Thunderstorms and Typhoons
Here
is Palmer's explanation in a nutshell. During this past winter
abnormally warm Pacific Ocean waters stretched roughly from Fiji to
Indonesia. They spawned tremendous thunderstorms—and it was the energy
of those storms, reaching high into the atmosphere, that rerouted the
jet stream. The loopy jet stream sent warm air north toward Alaska and
allowed cold air to drop south and freeze the rest of the continent.
Those same warm waters help explain the power of supertyphoon Haiyan, which devastated the Philippines in November. And they're the precursor of what's now forecast to be a large El Niño event later this year.
During an El Niño, warm water that's been pushed into the western
Pacific by the trade winds comes sloshing back east along the Equator.
Palmer's hypothesis is attracting both endorsement and criticism from other climate scientists.

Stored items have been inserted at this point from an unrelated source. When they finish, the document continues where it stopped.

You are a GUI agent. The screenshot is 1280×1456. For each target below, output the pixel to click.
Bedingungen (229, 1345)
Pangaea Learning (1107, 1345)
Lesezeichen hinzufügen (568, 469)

"I think it is basically right," says climate data expert Kevin Trenberth
of the National Center for Atmospheric Research in Boulder, Colorado.
Last winter the tropical Pacific saw "incredible amounts of rain," he
says, "which likely played a role in setting up the [jet stream] wave
patterns across North America."
Mark Serreze, director of the National Snow and Ice Data Center
(NSIDC) at the University of Colorado Boulder, agrees. "There is strong
evidence of links between the behavior of the jet stream and
sea-surface temperature in the tropical Pacific," he says, "compared
with much more speculative links with Arctic warming."
The
Arctic camp is less impressed with Palmer's paper. "I think it proposes
a new mechanism, but there is still a long way to prove the argument,"
says climate scientist Qiuhong Tang
of the Chinese Academy of Sciences in Bejing. "I can hardly find any
observation-based evidence in the essay which can support the argument."
Tang and some other scientists, notably Jennifer Francis
of Rutgers University, have argued that the warming Arctic and
shrinking sea ice have diminished the north-south temperature contrast
that drives the jet stream, robbing it of the energy that normally keeps
it tightly routed around the Poles.
But, says climate scientist Katharine Hayhoe of Texas Tech University in Lubbock, "the two ideas are not necessarily competitors. They may be complementary."
Global Weirding
In
Palmer's view, the past wild winter can be attributed to natural
climate variability amplified by man-made climate change. A warm pool in
the western Pacific is a natural phenomenon, he says, but global
warming kicked the sea-surface temperature up a notch.
"Even a tenth-of-a-degree temperature change in tropical waters can have tremendous weather effects," he adds. (Related: "U.S. Cold Snap Inspires Climate Change Denial, While Scientists See Little Room for Doubt.")
Other scientists remain cautious. "The link to global warming is not obvious to me," says climatologist Gavin Schmidt of NASA's Goddard Institute for Space Studies in New York.
The
Arctic explanation for the weird winter points the finger more directly
at man-made climate change—and if it's right, we should expect a string
of such winters in the future. But we should see fewer of them if
Palmer is right that the weirdness came primarily from an abnormally
warm western Pacific. Next winter will test his idea: With an El Niño
likely on the way, it should be a bit more normal than the last one.